##### ROWS

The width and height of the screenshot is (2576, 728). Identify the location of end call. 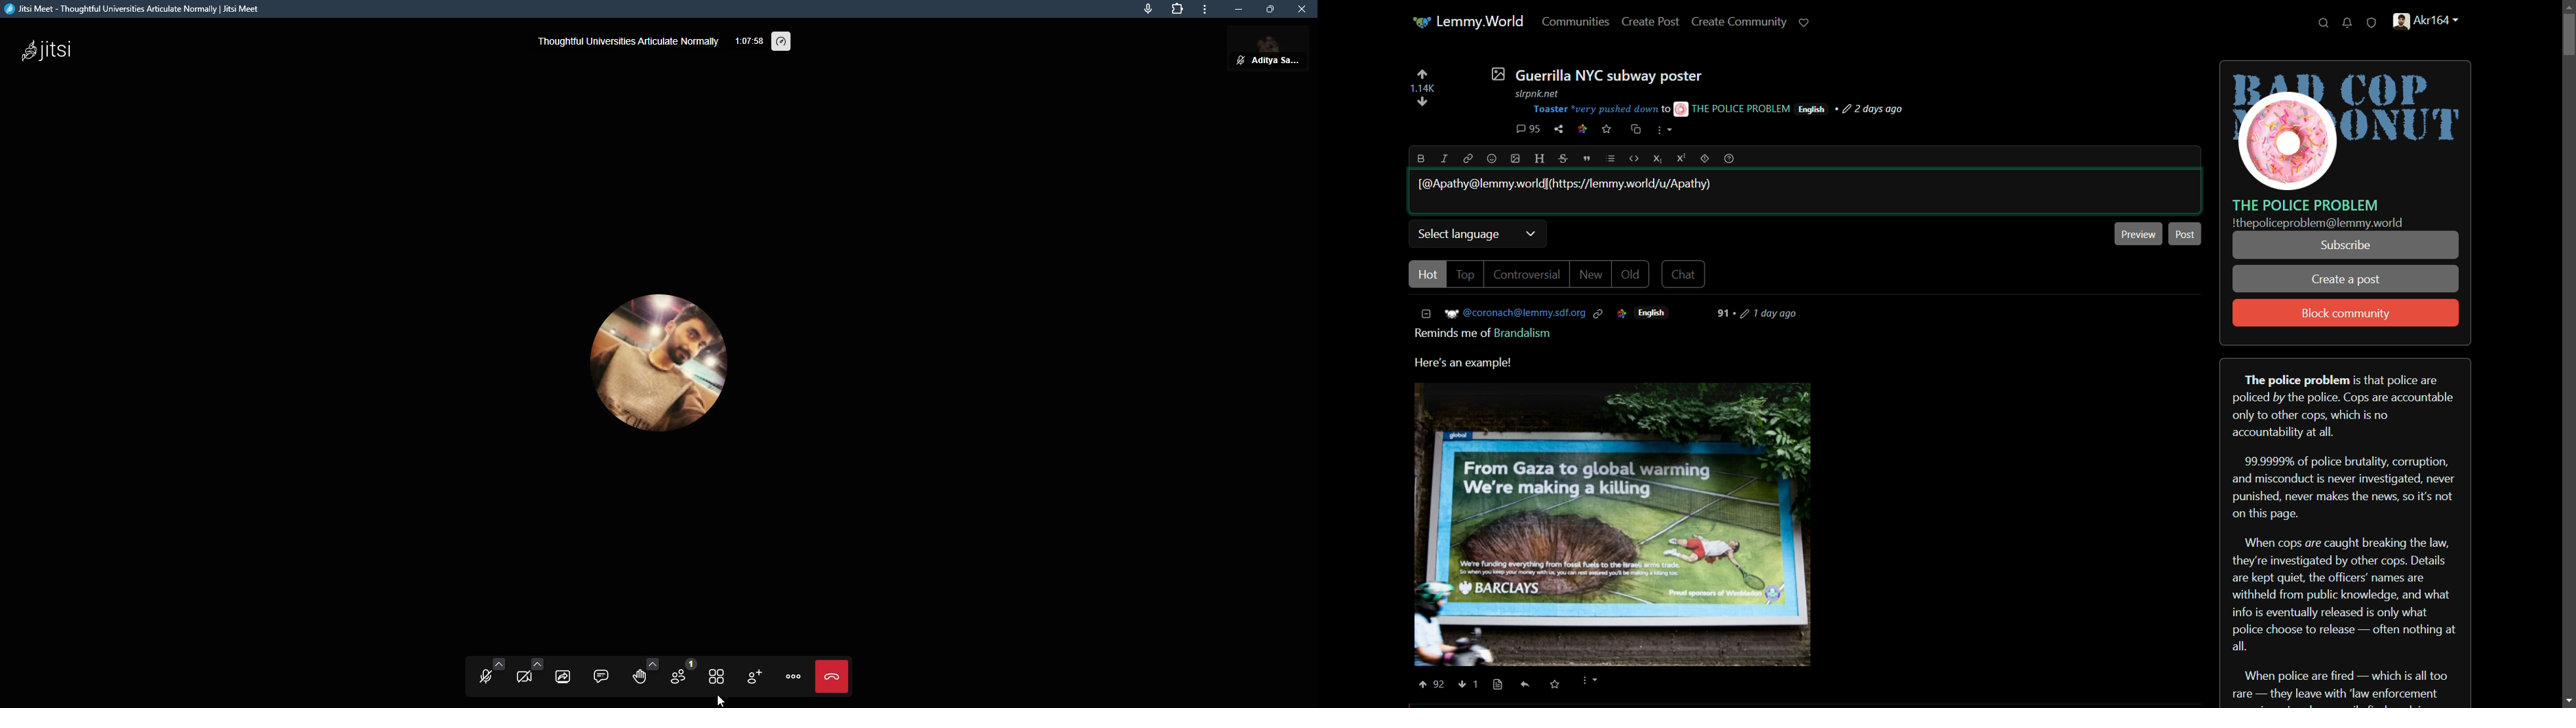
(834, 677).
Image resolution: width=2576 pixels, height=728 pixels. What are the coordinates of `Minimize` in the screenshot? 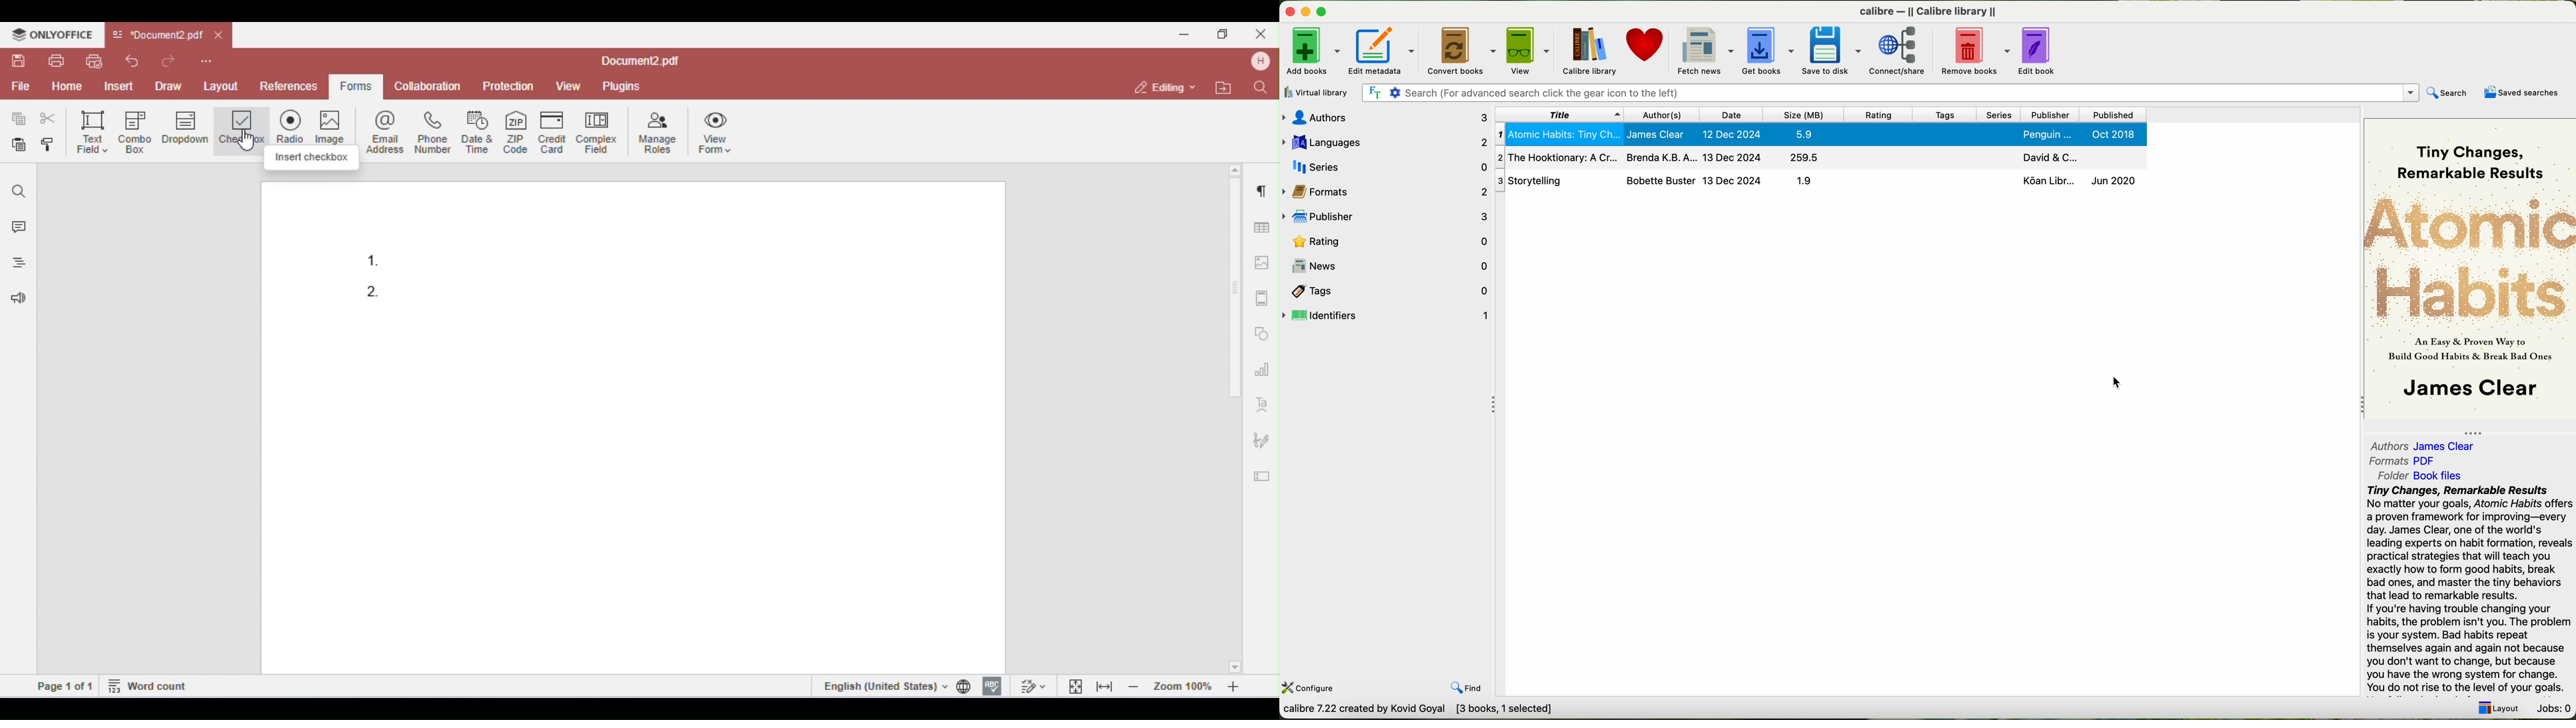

##########
##### ROWS

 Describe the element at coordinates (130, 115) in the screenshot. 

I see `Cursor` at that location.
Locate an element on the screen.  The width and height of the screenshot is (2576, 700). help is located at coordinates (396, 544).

##########
##### ROWS

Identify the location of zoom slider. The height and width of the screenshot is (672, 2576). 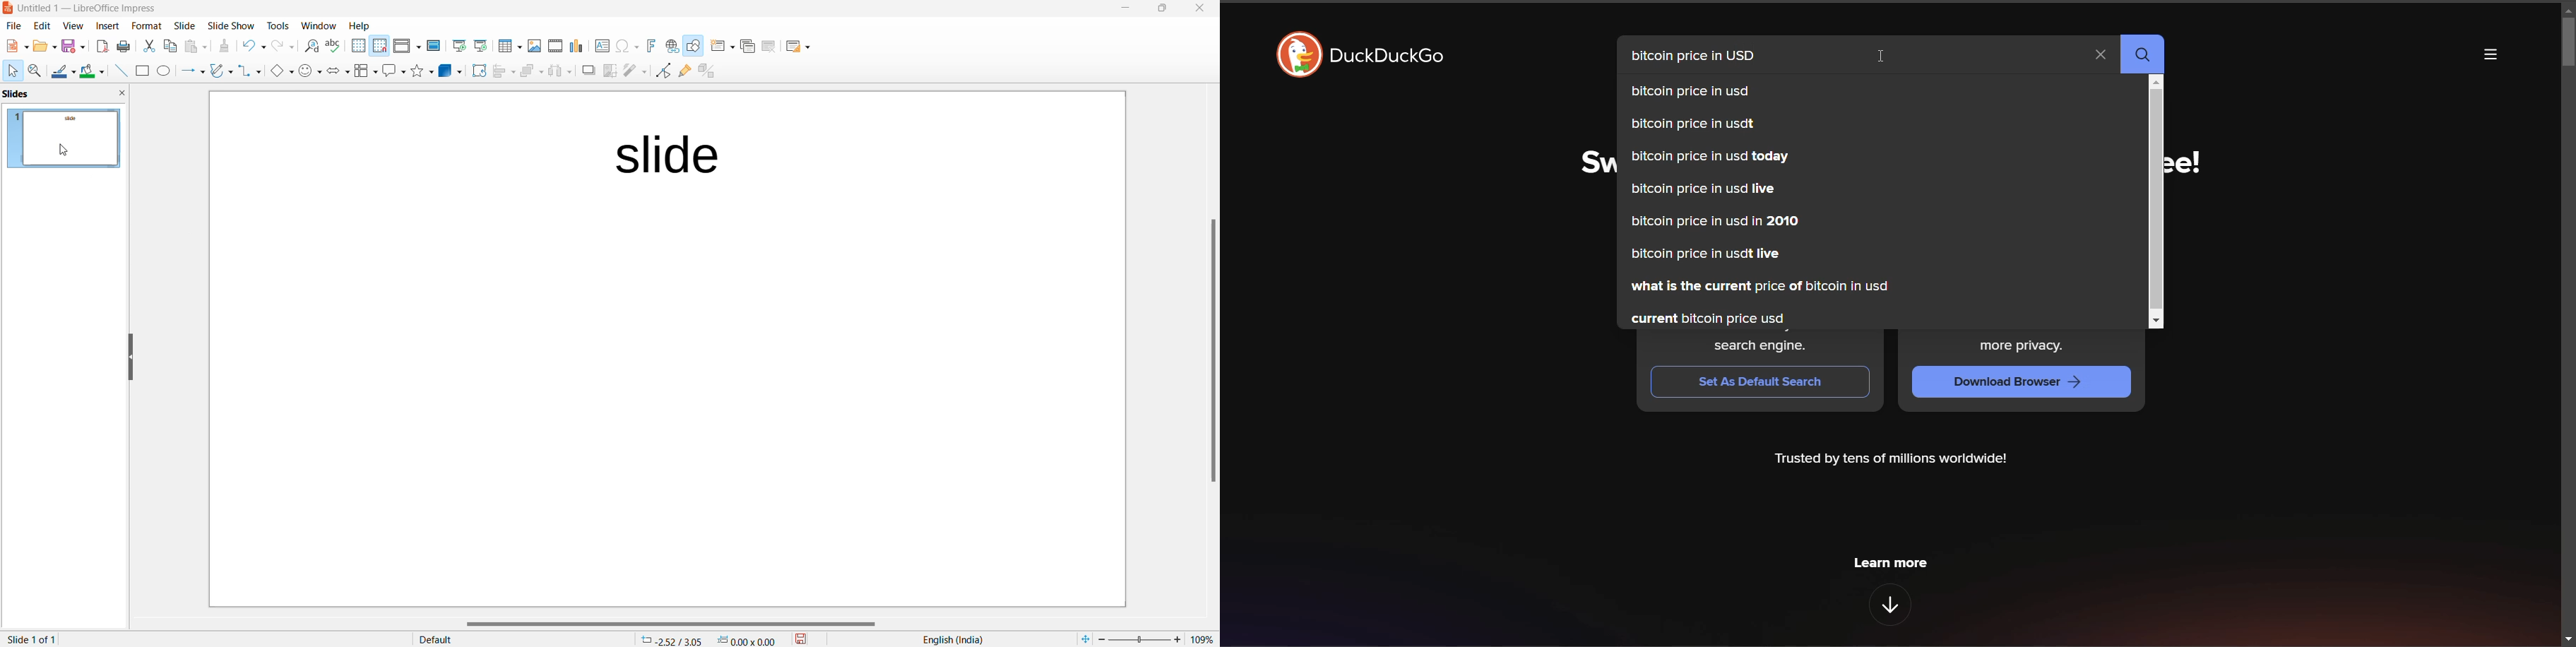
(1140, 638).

##########

## SET TASK
Copy out the listing word for word, starting with the line that contains "The width and height of the screenshot is (2576, 728)." and going on through the line that contains "Image resolution: width=2576", and omit the pictures.

## RESULT OF THE EXERCISE
The width and height of the screenshot is (2576, 728). Identify the location of end call. 
(834, 677).
Image resolution: width=2576 pixels, height=728 pixels. What are the coordinates of `Minimize` in the screenshot? 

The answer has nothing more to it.